Problem requirements:
Reproduce the lines starting with the one containing "Viewport: 448px width, 223px" and going on through the one containing "coord(370,8)", renaming "Fast Folder Eraser" as "File Shredder" and leaving all else unchanged.

Records to process:

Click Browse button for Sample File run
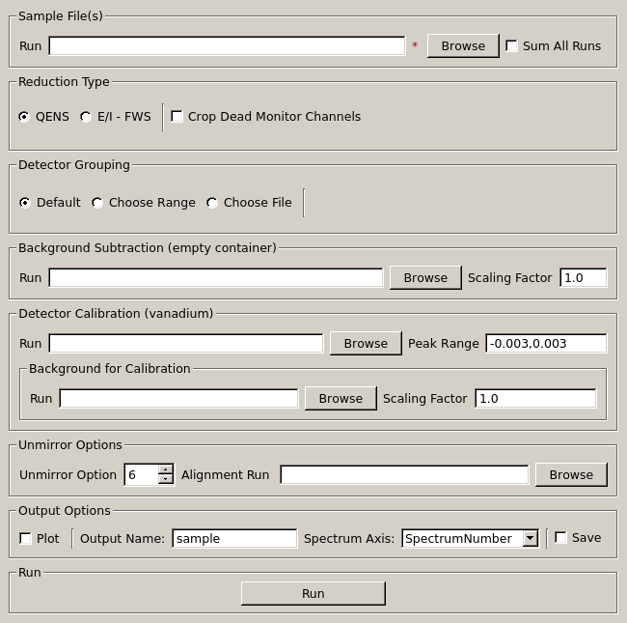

* * *

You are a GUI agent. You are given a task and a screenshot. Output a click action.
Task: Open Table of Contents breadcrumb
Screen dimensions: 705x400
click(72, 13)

==

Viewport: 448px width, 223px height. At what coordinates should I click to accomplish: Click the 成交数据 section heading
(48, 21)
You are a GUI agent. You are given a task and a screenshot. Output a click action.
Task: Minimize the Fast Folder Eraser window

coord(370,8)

Full solution:
Viewport: 448px width, 223px height. At what coordinates should I click to accomplish: Click the 成交数据 section heading
(48, 21)
You are a GUI agent. You are given a task and a screenshot. Output a click action.
Task: Minimize the File Shredder window

coord(370,8)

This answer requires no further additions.